MATERIAL SHOWN ▸

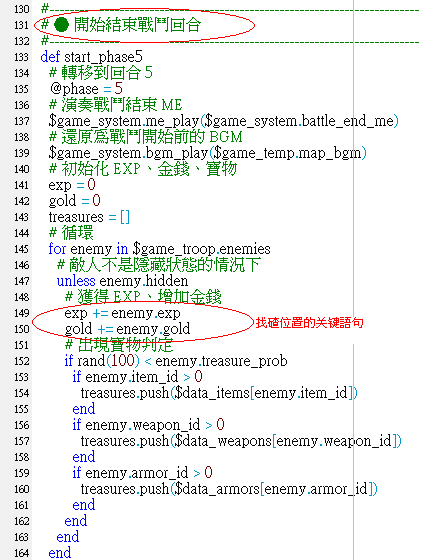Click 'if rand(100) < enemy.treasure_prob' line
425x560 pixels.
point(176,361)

==

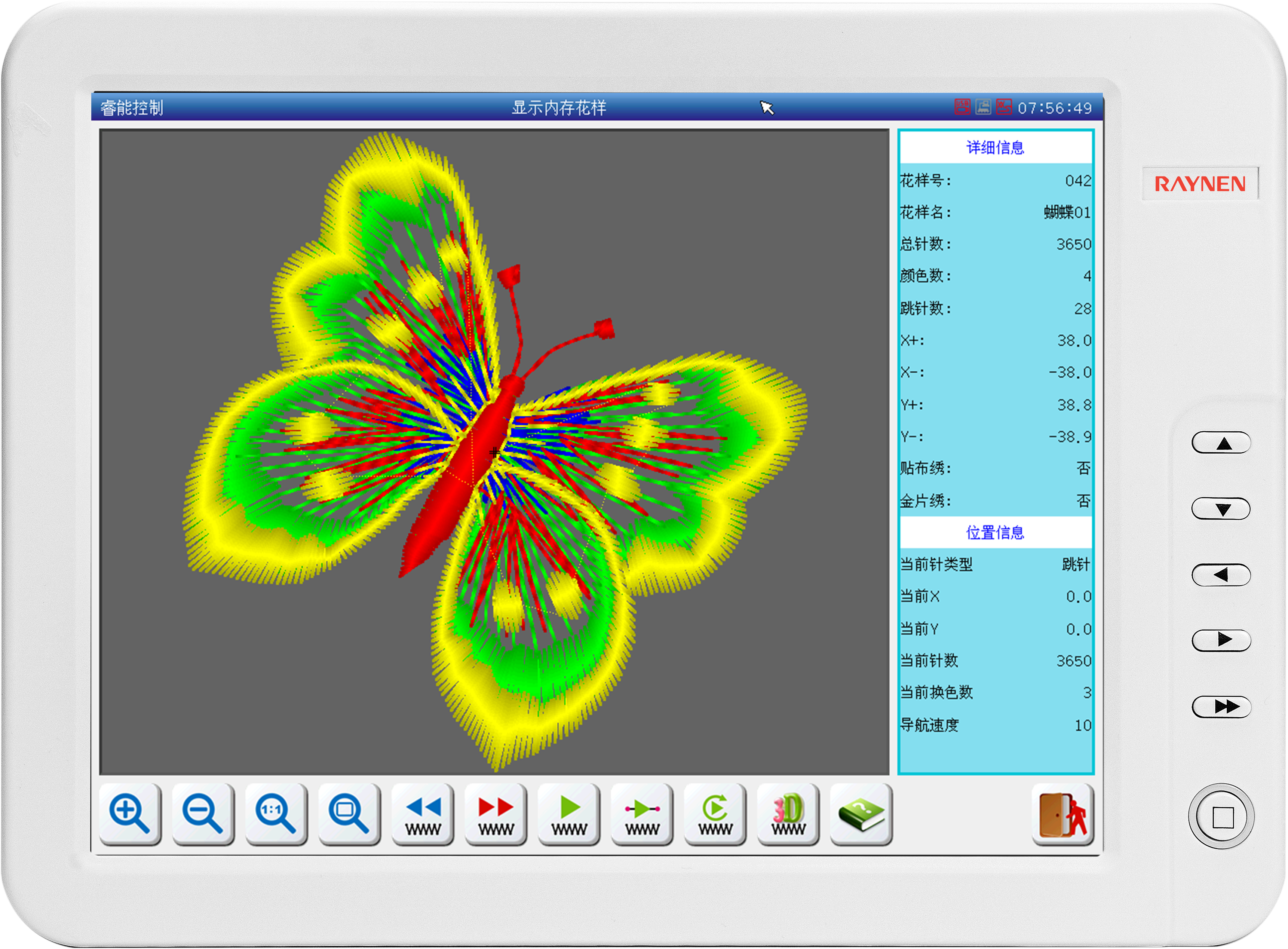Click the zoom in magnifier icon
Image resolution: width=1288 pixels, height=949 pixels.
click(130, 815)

EXERCISE PROMPT ▸ Duplicate the records between the line holding "Click 'if rand(100)" and the line holding "point(176,361)", inclusive, leaving out the pictures.

EXERCISE RESPONSE ▸
Click 'if rand(100) < enemy.treasure_prob' line
425x560 pixels.
point(176,361)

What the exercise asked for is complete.